There’s are many reasons why your friends would suggest you *not* watch a film.
They might not think it’s worth watching, because friends don’t let friends watch the Seth Rogen Green Hornet.
They might know it’s not the sort of thing you’d like, like the time I suggested my friend, who doesn’t like gore, violence and swearing, not watch Sin City. She made it half an hour in before she said, “I think you were right.” I want it known that I didn’t say ‘I told you so’.
I’m not banned from Logan for either of those reasons.
No. L, who has issued the ban, is worried that I’m going to cry so hard that I’ll desiccate.
In L’s defence, he was sat next to me when I got a little over-involved with the fate of a tree in Guardians of the Galaxy (and bought me a bonsai which is called Groot). Furthermore, my family do have form on the ‘crying so hard it disturbs other people’ front. The Baz Luhrmann version of Romeo and Juliet was in the cinema the year my girl-cousin studied it and my Uncle took her to see it. He cried so hard someone else’s mother gave him tissues.
It’s pretty much a given that I will cry like a baby at Logan.
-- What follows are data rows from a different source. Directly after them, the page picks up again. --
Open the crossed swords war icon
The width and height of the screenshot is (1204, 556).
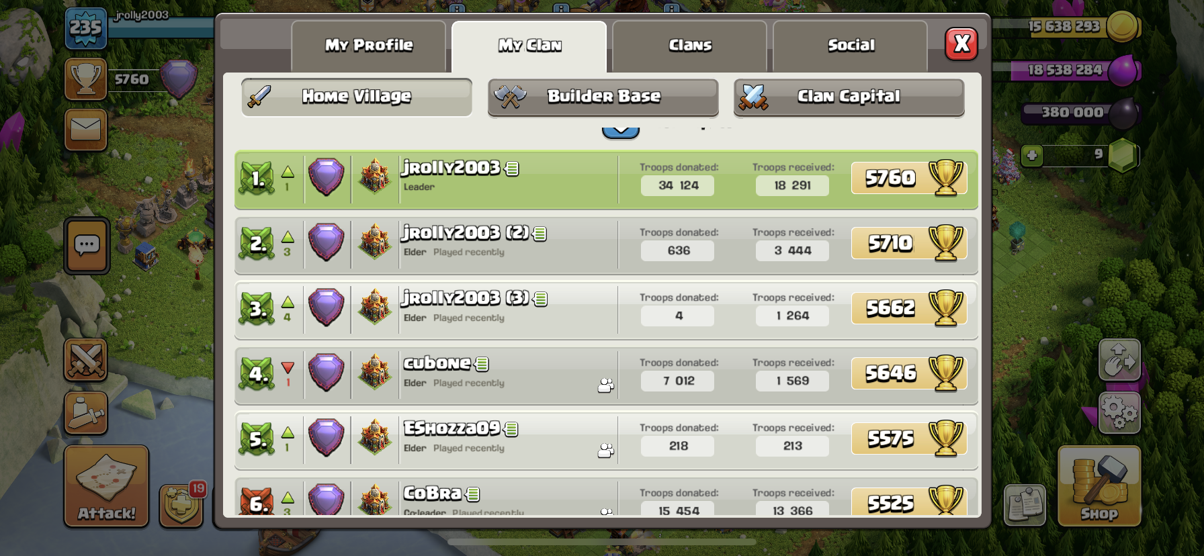click(x=86, y=359)
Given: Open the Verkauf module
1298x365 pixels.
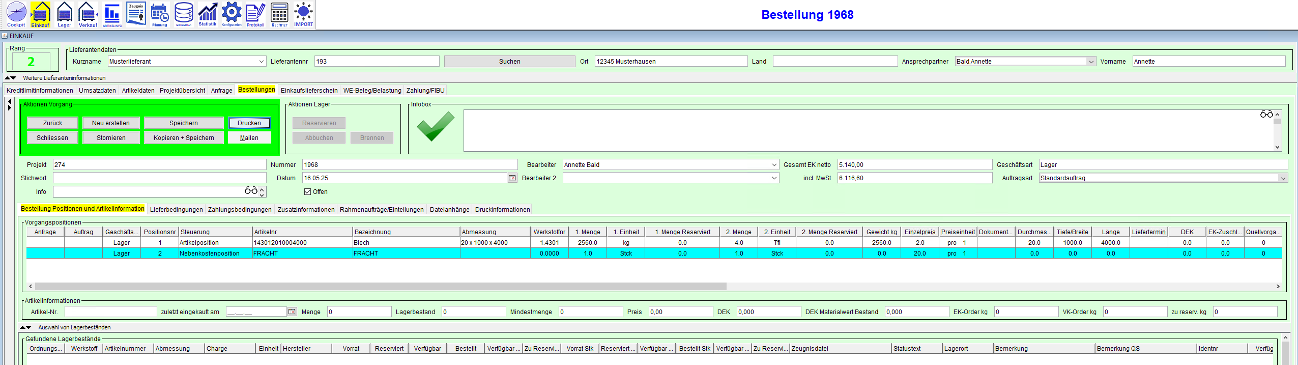Looking at the screenshot, I should [x=88, y=14].
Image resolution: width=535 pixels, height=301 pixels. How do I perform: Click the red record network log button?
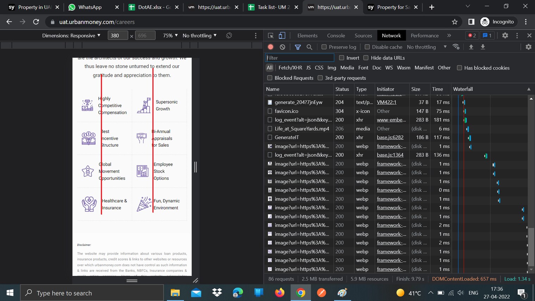[270, 47]
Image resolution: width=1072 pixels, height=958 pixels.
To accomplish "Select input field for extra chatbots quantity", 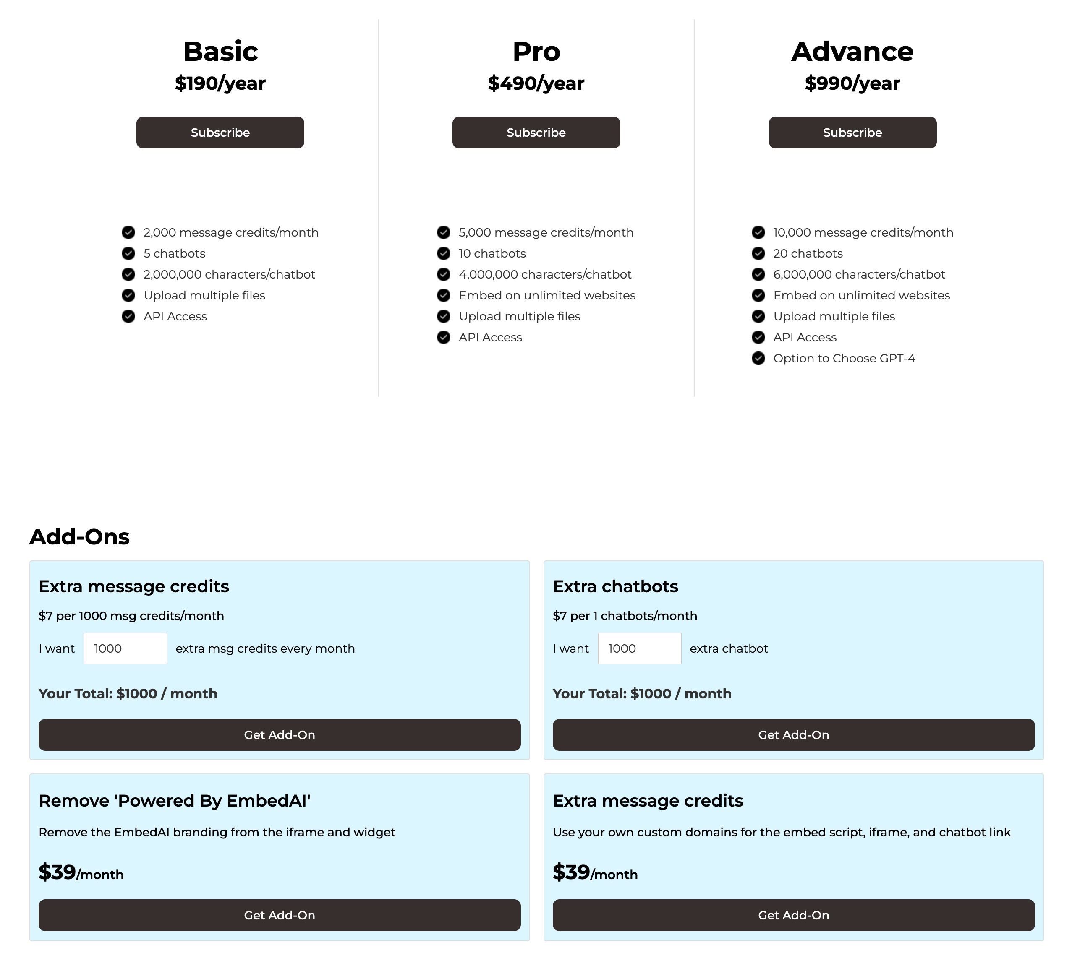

It’s a mixture of things. Partly because I am a sucker for superheroes, and Logan plus girl-child is my platonic ideal of a Wolverine story. The first X-Men film is probably still my favourite because they understood that, and there’s that wonderful terrible moment where Logan thinks that Rogue is dead and he’s doing everything he can, even if it kills him, to bring her back. That’s the nearest I’ve come to crying at an X-Men film.
The people behind Logan seem to get him, and get which story they’re telling. Right down to the advertising people. I don’t watch superhero trailers before they reach the cinema because I don’t like to spoil myself but L does. And he banned me from seeing Logan the minute he saw the first one. His exact words were “they’re using Hurt as the background music.” Which was when I knew I was doomed (3rd gen Johnny Cash fan here).
But beyond that, it’s that it’s Hugh Jackman’s last film as Logan. It’s that “end of an era” feeling. Hugh Jackman has been Logan for longer than anyone has been Doctor Who, longer than anyone has been James Bond.
I was 15 when X-Men came out, before my home town got a cinema again. So going seeing a film was a bit of a production, and a rare treat. I can remember who I went with. We’re not the same people anymore, there’s no way we could be, but Wolverine’s always been there. X-Men 2 was supposed to be the first film I saw on my own in the cinema, but the person at the counter misheard me and gave me a ticket to the Matrix Reloaded instead (yeah, I know!). Wolverine: Origins was the first film I saw at the new Showcase in Leicester. First Class, which featured the greatest use of the one serious expletive you’re allowed in a 12, was one of the first films I saw in Birmingham, and I saw X-Men Apocalypse in Newcastle.
I’ve moved house 6 times, but Wolverine’s always been there. I’ve gone to uni, graduated twice, had three jobs, but Wolverine’s always been there. And now he won’t be.
If they do this properly, which from having finally seen the trailer, they are doing, I’m going to cry buckets. In between me being an X-Men fan for 25 years and some damned good acting on the parts of Sir Patrick Stewart and Hugh Jackman (who is a criminally underrated actor), it’s going to break me worse than Boromir and Thorin did.
So there’s a reason L has not just forbidden but five-biden and pi-bidden me from watching it. It’s for my own good.
I’m still going to watch it though because … oh it looks like it will be so good and I want to keep Wolverine while I can.